Scientific classification
- Kingdom: Plantae
- Clade: Embryophytes
- Clade: Tracheophytes
- Clade: Spermatophytes
- Clade: Angiosperms
- Clade: Eudicots
- Clade: Asterids
- Order: Ericales
- Family: Ericaceae
- Genus: Vaccinium
- Section: Vaccinium sect. Cyanococcus
- Species: V. tenellum
- Binomial name: Vaccinium tenellum Aiton
- Synonyms: Cyanococcus tenellus (Aiton) Small

= Vaccinium tenellum =

- Authority: Aiton
- Conservation status: G5
- Synonyms: Cyanococcus tenellus (Aiton) Small

Berry and plant

Vaccinium tenellum, also known as the small black blueberry or southern blueberry, is a North American plant species.

== Description ==
Vaccinium tenellum is a deciduous shrub up to 80 cm tall, often forming large colonies.
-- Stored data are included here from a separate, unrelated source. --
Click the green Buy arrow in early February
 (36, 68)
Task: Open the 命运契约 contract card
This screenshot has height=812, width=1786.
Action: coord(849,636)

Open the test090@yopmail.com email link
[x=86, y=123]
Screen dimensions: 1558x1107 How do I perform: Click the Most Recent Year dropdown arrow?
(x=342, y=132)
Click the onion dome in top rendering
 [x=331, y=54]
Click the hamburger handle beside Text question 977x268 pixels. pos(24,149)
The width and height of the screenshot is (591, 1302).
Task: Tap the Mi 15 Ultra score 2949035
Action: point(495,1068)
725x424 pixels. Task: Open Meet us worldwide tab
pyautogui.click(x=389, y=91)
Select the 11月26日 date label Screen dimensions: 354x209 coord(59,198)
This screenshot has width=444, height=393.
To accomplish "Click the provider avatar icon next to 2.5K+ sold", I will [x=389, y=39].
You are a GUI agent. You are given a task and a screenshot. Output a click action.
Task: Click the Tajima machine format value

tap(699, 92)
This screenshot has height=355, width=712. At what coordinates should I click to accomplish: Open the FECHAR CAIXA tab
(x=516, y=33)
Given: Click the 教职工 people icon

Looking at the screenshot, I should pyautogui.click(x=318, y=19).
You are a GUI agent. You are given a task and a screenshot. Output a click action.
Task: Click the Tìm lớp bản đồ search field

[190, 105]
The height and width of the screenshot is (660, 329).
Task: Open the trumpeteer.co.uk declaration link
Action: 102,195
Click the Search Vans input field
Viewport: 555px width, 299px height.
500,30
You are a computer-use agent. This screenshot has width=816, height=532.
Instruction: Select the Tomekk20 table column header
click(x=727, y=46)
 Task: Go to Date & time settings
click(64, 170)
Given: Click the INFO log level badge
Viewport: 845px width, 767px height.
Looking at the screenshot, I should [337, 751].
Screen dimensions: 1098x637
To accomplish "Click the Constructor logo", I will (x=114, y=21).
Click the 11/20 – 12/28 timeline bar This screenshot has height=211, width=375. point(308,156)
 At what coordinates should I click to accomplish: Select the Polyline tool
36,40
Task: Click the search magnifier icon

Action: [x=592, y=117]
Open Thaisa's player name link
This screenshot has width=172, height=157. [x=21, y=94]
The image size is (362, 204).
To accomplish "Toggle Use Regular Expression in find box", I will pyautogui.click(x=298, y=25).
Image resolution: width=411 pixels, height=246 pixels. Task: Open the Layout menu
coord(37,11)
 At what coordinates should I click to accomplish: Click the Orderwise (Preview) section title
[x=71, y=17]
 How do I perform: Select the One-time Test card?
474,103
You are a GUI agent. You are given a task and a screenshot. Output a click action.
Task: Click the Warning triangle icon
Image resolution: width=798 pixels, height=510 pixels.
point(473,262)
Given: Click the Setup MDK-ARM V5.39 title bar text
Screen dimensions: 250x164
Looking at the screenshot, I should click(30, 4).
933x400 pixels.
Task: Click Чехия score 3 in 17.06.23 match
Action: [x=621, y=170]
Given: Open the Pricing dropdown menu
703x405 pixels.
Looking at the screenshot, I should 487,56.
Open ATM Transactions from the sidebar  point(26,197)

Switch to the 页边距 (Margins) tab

The leaves are elliptic and up to 4 cm long.

The flowers are white or pale pink, cylindrical, up to 10 mm long. The fruits are very dark blue, almost black, and about 7 mm across. The species is diploid, with 24 total chromosomes.

==Distribution and habitat==
It is native to the southeastern United States from southeastern Mississippi to northern Florida to southern Virginia. It grows in forests and in shrubby areas at elevations up to 200 m.